• _PROBLEM REQUIREMENTS_: Wherever the word "computer" appears in a line of the records, copy that line.

(Stored data entries)
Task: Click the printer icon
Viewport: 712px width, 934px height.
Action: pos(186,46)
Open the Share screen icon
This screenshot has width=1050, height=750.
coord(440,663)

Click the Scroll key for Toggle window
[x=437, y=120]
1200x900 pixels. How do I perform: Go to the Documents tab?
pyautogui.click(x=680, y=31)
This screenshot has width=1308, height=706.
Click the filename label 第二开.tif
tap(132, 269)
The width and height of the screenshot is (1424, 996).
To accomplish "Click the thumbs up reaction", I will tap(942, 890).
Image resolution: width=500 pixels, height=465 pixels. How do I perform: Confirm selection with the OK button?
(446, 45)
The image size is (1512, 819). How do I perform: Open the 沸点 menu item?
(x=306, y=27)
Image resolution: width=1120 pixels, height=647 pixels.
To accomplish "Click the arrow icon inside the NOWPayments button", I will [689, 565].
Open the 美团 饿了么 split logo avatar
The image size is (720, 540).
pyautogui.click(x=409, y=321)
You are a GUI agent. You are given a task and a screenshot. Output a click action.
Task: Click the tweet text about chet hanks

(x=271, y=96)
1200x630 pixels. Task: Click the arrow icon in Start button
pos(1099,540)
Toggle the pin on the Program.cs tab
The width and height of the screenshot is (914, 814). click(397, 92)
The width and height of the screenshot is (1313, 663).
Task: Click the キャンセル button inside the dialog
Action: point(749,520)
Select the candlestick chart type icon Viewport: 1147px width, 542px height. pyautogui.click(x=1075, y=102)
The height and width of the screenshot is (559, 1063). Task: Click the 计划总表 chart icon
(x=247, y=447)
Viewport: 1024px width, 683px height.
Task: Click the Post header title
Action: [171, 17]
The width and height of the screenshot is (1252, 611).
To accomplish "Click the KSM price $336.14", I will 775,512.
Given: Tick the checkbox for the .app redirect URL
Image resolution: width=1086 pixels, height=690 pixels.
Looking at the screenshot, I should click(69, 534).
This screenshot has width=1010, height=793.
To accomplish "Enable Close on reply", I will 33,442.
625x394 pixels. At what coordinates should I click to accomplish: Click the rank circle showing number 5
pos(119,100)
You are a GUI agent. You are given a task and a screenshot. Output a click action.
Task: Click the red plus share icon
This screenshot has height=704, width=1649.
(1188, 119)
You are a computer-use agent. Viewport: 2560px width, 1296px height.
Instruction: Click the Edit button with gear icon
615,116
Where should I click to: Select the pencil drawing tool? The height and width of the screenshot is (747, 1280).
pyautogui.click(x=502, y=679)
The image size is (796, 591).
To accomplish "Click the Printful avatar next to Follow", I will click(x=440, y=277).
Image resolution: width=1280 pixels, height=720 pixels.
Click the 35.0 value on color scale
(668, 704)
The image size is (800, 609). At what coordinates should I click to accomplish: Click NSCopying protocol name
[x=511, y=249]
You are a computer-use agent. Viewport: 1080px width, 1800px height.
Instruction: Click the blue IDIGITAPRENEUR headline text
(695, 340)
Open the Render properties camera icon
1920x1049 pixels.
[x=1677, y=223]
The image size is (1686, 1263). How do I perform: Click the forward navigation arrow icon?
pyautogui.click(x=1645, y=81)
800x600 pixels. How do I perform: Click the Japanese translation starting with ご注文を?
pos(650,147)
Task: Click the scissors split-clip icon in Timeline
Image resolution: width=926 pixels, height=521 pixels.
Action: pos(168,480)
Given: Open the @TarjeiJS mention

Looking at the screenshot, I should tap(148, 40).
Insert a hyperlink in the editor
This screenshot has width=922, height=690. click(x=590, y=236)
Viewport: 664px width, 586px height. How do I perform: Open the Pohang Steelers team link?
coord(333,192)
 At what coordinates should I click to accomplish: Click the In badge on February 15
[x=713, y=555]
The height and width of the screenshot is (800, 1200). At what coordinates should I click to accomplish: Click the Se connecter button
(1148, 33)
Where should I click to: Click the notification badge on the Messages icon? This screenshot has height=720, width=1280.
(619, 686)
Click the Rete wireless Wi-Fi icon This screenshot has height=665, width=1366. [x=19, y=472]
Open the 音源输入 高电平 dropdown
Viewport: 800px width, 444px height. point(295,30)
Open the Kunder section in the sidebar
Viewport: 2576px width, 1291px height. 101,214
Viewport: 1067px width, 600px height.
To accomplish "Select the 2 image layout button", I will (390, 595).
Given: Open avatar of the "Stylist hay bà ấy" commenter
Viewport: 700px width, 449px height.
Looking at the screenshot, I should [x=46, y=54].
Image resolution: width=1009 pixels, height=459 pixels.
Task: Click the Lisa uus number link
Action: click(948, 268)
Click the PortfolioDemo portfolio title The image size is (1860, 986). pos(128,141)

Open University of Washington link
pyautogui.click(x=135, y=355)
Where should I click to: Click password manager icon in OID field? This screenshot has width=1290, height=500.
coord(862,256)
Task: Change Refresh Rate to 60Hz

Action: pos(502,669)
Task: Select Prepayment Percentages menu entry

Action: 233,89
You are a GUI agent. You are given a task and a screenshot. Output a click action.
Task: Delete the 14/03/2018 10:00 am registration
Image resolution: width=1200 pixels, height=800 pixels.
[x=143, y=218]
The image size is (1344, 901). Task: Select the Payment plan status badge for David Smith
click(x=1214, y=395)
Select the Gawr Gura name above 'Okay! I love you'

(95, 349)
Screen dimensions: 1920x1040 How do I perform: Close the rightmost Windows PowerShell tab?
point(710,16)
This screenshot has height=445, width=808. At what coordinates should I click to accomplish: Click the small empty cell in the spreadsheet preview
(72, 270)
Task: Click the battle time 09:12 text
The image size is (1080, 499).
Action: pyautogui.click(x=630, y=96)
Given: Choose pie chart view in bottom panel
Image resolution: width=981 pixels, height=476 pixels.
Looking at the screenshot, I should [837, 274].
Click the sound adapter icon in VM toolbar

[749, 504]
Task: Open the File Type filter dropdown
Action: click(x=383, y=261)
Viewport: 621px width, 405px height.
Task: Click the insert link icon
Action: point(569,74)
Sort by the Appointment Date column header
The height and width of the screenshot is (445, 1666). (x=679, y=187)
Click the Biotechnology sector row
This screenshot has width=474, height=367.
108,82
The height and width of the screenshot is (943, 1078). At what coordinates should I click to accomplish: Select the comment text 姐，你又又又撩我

• _RESPONSE FOR THIS EXERCISE_:
You are a computer-use agent. Viewport: 2560px width, 1296px height.
You are a computer-use agent. Viewport: 1080px width, 1800px height.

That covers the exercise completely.